Slowly, like a four-corner offense.
In 1939, Henry Van Arsdale Porter was the editor of the Illinois High School Association’s in-house magazine. As the state championship basketball tournament began that year, Porter wrote an essay entitled March Madness. It’s an homage to the high school basketball fan that begins in an excited stage of rhetoric:
There are millions of him. He exists through summer and fall, shows signs of animation through the winter and lives to the utmost during March when a hundred thousand pairs of rubber soled shoes slap the hardwood in a whirlwind of stops and pivots and dashes on the trail to the state basketball championships.
And it climbs upward from there, to death-defying heights:
The thud of the ball on the floor, the slap of hands on leather, the swish of the net are music in his ears. He is a connoisseur in matters pertaining to team coordination and artistry in action. The shifting zone, the screen and the spot pass are an open book to him. ….His lack of inhibitions adds a spontaneity that colors the tournaments. Without darkness there would be no light. A little March madness may complement and contribute to sanity and help keep society on an even keel.
“Madness” was not yet capitalized, but it soon would be. The phrase caught on with sports reporters, and it became associated with Illinois high school basketball over four decades.
And then, in 1982, along comes CBS. Brent Musburger, who had become familiar with the phrase during his years as a sports anchor in Chicago, utters the words March Madness during CBS’s coverage of the NCAA tournament. He explained how it happened in a 2011 interview with Yahoo Sports:
I worked locally in Chicago, first as a writer for the Chicago Daily News and then as a broadcaster. First time I saw the term “March Madness,” it was print, in an ad for a car dealer. It was referring to the Illinois high school basketball tournament. When we got the rights to the NCAA tournament in 1982, it was something that seemed appropriate to say.

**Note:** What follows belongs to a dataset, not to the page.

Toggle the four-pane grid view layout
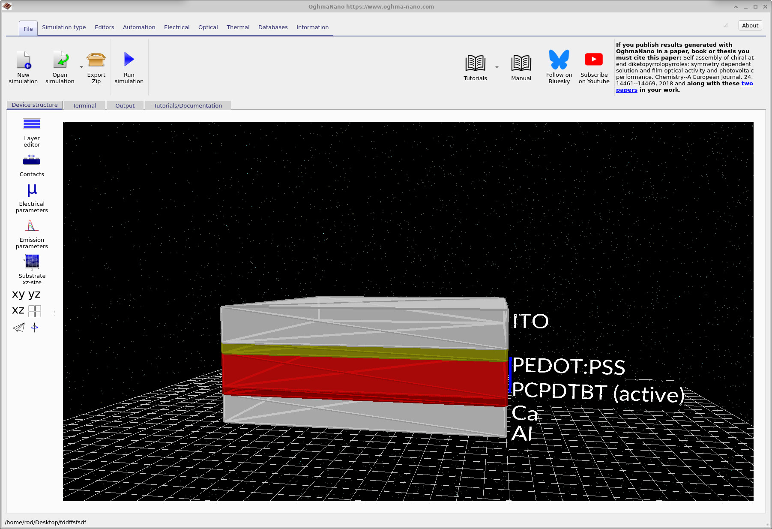[x=35, y=311]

In the 1990s, the NCAA and the IHSA formed a joint holding company, the March Madness Athletic Association. Under this structure, the IHSA controls the name on the high-school level, and the NCAA has a perpetual license to use the phrase in connection with its collegiate tournament.
Sweet Sixteen is jointly owned by the NCAA and the Kentucky High School Athletic Association. The NCAA owns Elite Eight and Final Four outright.
If you would like to own a piece of basketball alliteration, these might be available: double dribble, buzzer beater, bracket buster. Midnight Madness, however, will bring the NCAA down on you. And Wizard of Westwood might be problematical.